• Dataset rows:
________________
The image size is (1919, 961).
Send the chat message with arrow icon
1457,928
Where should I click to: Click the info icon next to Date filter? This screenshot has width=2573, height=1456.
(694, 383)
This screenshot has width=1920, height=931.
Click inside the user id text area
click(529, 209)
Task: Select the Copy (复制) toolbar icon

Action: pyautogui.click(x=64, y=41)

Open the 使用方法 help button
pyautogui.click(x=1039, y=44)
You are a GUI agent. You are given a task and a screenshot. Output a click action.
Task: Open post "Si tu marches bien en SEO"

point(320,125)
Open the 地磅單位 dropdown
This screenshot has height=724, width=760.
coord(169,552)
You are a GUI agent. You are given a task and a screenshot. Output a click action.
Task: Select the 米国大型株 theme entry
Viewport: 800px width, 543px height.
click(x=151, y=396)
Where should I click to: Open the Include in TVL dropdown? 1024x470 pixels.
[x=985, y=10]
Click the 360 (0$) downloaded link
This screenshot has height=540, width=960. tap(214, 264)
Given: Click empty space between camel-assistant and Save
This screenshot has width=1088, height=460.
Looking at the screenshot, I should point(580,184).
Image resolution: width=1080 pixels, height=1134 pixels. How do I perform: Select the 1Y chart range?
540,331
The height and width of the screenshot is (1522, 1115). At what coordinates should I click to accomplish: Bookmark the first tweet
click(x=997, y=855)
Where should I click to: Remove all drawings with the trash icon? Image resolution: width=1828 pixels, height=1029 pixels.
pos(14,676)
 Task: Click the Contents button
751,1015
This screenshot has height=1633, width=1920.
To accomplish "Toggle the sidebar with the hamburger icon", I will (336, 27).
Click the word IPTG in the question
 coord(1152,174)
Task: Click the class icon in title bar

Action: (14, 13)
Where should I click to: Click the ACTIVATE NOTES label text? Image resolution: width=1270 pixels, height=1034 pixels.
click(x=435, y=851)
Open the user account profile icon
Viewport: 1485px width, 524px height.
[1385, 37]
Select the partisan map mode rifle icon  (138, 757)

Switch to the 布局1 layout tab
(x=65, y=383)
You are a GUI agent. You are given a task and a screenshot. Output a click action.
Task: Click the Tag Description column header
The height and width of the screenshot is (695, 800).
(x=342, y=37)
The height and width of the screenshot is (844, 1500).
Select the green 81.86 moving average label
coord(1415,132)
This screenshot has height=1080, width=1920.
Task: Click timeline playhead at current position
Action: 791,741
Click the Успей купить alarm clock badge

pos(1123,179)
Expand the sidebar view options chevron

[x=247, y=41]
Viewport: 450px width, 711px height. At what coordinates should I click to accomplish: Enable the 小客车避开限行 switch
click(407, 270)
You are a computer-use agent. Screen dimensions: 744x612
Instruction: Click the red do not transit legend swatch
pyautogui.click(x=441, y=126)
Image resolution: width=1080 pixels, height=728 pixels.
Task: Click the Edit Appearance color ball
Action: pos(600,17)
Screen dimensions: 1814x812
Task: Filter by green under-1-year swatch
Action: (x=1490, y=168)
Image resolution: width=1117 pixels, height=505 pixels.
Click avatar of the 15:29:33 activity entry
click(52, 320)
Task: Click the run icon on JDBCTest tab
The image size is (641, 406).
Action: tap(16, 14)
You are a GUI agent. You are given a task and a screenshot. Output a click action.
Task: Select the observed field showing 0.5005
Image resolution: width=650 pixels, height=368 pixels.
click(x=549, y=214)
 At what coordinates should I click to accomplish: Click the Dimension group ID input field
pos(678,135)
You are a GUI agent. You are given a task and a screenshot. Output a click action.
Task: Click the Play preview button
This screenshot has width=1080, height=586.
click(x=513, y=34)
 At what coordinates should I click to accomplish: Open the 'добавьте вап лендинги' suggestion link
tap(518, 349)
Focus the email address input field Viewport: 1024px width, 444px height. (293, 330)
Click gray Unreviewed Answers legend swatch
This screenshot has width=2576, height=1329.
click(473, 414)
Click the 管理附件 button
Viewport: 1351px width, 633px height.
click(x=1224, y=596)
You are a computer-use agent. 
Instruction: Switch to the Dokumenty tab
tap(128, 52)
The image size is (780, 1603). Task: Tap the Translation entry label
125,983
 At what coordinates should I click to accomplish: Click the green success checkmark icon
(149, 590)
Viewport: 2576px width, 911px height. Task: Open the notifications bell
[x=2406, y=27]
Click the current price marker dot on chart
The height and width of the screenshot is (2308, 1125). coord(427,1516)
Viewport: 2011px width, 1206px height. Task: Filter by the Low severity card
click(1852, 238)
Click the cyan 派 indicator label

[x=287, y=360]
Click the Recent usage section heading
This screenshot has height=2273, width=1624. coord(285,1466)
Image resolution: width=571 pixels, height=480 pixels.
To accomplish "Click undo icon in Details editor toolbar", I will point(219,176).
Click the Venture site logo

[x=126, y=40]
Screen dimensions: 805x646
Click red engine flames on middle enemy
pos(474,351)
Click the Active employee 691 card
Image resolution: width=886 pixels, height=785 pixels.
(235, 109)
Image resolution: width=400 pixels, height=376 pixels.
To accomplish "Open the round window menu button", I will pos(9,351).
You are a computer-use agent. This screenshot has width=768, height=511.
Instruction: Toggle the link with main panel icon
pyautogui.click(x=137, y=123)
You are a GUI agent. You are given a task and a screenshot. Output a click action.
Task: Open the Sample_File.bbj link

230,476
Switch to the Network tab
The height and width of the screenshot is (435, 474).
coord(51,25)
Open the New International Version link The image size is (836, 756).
________________
• Goal: Lay out the records above as a numbered list, from the line that contains "Where should I click to: Remove" up to and including the line that contains "will (336, 27).", leaving out any blank lines.

• Result:
1. Where should I click to: Remove all drawings with the trash icon? Image resolution: width=1828 pixels, height=1029 pixels.
2. pos(14,676)
3.  Task: Click the Contents button
4. 751,1015
5. This screenshot has height=1633, width=1920.
6. To accomplish "Toggle the sidebar with the hamburger icon", I will (336, 27).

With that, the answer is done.